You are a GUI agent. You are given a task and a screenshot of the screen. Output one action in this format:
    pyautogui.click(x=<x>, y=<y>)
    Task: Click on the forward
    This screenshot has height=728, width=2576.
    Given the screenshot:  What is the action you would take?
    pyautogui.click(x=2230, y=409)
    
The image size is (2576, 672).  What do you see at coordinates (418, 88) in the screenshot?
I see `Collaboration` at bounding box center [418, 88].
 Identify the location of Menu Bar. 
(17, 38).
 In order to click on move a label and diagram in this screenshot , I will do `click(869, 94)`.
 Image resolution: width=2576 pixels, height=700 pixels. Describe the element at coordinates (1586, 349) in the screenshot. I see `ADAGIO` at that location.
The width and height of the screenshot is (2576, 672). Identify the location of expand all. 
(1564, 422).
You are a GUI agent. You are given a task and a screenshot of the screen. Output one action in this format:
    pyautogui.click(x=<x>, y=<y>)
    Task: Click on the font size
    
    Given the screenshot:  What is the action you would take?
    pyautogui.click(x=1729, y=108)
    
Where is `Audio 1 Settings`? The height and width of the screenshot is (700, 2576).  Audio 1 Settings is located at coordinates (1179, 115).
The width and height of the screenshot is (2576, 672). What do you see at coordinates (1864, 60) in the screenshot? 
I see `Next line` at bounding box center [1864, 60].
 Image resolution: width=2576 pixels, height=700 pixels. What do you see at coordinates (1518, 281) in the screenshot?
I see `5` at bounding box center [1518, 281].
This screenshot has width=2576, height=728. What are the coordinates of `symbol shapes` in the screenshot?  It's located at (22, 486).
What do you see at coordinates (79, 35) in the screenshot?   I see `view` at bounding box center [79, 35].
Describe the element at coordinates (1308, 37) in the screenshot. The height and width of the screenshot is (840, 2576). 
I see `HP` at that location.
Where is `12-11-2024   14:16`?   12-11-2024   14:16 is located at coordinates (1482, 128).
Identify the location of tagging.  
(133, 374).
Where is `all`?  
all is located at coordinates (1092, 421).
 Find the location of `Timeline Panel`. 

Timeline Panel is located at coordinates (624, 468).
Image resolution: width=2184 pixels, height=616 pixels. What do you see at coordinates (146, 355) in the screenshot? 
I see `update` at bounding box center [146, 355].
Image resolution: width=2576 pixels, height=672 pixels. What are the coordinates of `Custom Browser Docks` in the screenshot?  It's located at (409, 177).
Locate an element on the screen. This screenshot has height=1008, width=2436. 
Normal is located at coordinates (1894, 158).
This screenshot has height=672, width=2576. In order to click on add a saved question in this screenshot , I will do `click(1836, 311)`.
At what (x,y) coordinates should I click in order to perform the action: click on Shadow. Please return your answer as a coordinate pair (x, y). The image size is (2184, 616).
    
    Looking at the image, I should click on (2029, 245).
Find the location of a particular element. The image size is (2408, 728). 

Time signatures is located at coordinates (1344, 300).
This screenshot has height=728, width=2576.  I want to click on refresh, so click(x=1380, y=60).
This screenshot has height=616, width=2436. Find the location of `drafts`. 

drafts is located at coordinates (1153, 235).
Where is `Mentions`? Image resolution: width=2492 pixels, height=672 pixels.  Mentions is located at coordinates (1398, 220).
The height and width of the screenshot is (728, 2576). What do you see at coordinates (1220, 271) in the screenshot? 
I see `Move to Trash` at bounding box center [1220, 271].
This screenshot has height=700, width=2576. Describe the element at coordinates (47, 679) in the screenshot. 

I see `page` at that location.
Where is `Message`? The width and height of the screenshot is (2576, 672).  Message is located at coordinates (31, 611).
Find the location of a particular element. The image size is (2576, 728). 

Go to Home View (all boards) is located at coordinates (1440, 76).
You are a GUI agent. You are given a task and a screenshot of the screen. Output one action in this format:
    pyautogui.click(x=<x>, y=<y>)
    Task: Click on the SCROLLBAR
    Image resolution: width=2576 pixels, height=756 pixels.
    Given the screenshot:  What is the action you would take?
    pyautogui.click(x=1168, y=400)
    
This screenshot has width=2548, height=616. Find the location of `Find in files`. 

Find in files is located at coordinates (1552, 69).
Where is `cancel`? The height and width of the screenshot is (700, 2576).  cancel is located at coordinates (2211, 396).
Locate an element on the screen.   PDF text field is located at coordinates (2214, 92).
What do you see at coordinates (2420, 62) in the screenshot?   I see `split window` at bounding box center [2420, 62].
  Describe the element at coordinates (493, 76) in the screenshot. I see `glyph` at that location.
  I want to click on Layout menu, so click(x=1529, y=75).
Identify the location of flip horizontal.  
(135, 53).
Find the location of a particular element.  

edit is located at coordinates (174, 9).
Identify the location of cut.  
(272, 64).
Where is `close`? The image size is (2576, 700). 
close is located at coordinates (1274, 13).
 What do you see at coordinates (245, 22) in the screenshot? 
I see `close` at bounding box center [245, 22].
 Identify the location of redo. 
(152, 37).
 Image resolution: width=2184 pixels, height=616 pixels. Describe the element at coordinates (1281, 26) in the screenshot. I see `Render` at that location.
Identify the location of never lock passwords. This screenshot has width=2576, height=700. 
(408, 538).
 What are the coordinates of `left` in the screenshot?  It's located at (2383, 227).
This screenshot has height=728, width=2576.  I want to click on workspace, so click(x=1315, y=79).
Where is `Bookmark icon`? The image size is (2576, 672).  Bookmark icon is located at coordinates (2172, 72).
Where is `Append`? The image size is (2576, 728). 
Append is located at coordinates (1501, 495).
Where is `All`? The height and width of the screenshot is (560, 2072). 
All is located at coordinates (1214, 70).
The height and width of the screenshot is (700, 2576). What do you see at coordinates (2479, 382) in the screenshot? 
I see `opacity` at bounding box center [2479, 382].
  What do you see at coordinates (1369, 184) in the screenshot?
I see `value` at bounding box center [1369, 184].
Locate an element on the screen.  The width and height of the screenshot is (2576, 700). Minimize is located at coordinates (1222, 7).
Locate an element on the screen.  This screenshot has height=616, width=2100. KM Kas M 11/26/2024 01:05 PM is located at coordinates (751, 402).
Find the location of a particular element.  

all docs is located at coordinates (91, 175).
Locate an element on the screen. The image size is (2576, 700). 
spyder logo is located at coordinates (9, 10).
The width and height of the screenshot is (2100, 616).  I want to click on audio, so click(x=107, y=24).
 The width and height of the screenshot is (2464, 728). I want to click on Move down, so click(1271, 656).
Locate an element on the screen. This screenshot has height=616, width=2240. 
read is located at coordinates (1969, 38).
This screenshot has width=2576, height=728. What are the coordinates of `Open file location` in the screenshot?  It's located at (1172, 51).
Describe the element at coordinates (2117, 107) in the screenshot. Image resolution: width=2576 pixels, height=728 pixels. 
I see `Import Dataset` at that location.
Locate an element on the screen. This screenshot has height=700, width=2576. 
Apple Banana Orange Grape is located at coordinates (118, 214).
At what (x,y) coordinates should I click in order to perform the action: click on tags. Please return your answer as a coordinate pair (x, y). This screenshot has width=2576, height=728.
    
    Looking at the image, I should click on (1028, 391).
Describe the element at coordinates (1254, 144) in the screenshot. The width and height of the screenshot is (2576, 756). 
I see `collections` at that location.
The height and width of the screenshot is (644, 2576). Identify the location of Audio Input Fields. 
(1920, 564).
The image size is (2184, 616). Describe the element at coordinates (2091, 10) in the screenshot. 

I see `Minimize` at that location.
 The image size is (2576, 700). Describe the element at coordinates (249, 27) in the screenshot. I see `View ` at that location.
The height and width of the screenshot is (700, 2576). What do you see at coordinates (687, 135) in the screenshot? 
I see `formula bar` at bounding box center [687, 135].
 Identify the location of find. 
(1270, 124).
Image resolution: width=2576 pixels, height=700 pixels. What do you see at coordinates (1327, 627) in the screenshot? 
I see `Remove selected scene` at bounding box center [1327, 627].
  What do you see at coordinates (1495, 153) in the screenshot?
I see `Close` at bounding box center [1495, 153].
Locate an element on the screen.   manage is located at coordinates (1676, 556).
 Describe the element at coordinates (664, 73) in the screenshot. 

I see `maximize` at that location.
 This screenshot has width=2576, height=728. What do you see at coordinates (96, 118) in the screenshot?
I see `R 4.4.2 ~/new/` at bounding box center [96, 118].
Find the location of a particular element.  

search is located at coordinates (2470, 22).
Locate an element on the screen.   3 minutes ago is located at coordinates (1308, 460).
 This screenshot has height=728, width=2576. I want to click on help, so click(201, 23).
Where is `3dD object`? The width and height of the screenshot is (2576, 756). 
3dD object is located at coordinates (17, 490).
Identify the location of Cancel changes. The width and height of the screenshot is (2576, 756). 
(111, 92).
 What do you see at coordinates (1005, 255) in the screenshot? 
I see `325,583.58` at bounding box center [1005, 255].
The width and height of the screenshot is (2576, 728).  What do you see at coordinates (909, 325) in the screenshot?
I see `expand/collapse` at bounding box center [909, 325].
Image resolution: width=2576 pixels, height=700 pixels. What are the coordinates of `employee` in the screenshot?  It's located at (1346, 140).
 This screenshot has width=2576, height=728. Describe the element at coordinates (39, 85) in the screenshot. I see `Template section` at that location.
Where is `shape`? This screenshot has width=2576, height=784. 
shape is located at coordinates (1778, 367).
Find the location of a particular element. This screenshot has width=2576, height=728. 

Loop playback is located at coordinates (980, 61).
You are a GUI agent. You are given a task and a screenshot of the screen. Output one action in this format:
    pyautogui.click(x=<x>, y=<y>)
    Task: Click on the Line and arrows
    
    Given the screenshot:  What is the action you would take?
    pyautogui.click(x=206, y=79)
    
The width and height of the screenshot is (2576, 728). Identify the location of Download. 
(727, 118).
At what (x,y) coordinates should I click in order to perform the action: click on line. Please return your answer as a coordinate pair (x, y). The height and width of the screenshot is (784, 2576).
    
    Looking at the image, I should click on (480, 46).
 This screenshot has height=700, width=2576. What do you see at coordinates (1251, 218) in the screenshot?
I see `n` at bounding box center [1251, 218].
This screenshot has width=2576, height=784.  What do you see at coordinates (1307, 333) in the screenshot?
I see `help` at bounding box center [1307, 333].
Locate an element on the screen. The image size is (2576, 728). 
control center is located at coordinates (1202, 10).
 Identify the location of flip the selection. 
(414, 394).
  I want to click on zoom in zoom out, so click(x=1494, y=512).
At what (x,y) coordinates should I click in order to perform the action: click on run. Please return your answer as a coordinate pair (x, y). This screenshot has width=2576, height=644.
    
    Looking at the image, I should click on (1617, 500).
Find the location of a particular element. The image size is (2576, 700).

########################################

Aufgabe: Gib bitte an, in wie vielen Zeilen der Einträge das Wort „object“ vorkommt, und nenne nur die Zahl. Groß- und Kleinschreibung wird dabei unterschieden.

Antwort: 2